Frank returns to Calgary to end relations with his mistress. Winnifred
returns to Calgary.
1932
Winnifred and her husband live in Suite 19, Barnhart Apartments, considered one of the finest apartment buildings in Calgary at the time, located at 1121 6th St. NW Calgary, where she writes
Second Honeymoon.
1933
Winnifred at work on novel about Calgary’s economy called
Boom City.
1935
Daughter Doris, after ten years in Hollywood, moves back to Calgary with young son Paul and works as stenographer for her stepfather Frank until his death in 1956.
1936
Winnifred and her husband live at 1205 19th Ave. SW, where Winnifred writes
Sins of the Fathers. Frank’s oil investments do well and he (pictured above, centre) becomes one of the wealthiest men in the province.
1937
Winnifred continues to be a member of the Canadian Authors Association, Calgary branch, executive committee.
1938
Frank named President and Managing Director of Commonwealth Drilling Company and named Vice-President of Commoil.
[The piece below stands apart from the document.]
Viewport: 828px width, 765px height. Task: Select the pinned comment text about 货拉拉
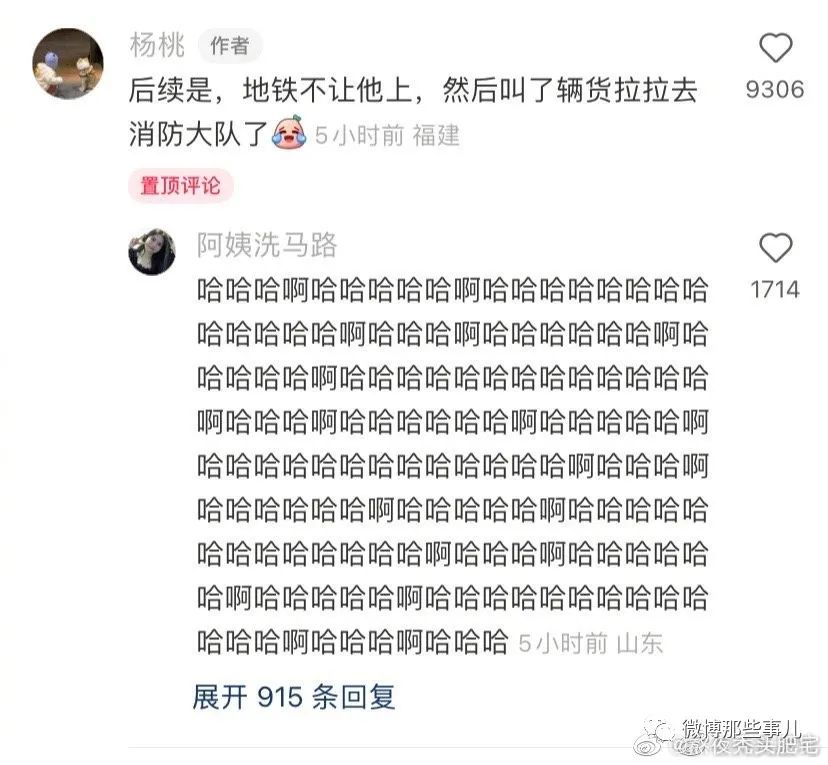click(x=413, y=112)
Frank, his stepdaughter Doris Rooney, and her son Tim cross border at Montana en route to legendary Hollywood hotel, the Hotel Roosevelt, where they plan to stay for three weeks, perhaps to visit Winnifred. In November, in her Calgary home at 801 Royal Avenue, Winnifred hosts a tea for author Laura Salverson--the author she accused in 1924 of paying for a positive review.
1939
Winnifred and Frank buy 801 Royal Avenue, former home of American diplomat, journalist, author James Davidson. Frank serves on board of YMCA and is member of Glencoe Club and Petroleum Club. In May, Winnifred hosts annual general meeting for Calgary branch of Canadian Authors Association at her home.
1944
Winnifred’s son Charley, a writer, now going by the pen name “Paul Eaton
Reeve,” marries Helen Finkelstein.
1945
Winnifred’s only granddaughter, Diana, born to Charley and Helen in December. In the aftermath of World War Two, Winnifred expresses regret
for having posed as Japanese. Winnifred writes plays for the Calgary Little Theatre
community.
1947
Ex-husband Bertrand Babcock dies of diabetes and alcoholism.
1950
Winnifred and Frank take cruise to Honolulu from Los Angeles in February.
1953
Winnifred being treated for diabetes at the Mayo Clinic.
1954
Winnifred dies of heart attack in Butte, Montana, en route with Frank to Calgary
from California. She is buried in Queen’s Park Cemetery in Calgary. Her estate is worth $313,000.
1956
Husband Frank Reeve dies.
1957
Sister Grace Helen dies, 8 February.
1980
Reeve Theatre (pictured above) at University of Calgary opens, funded in part by a $1 million donation from the Reeve Foundation founded by Frank Reeve after Winnifred’s death.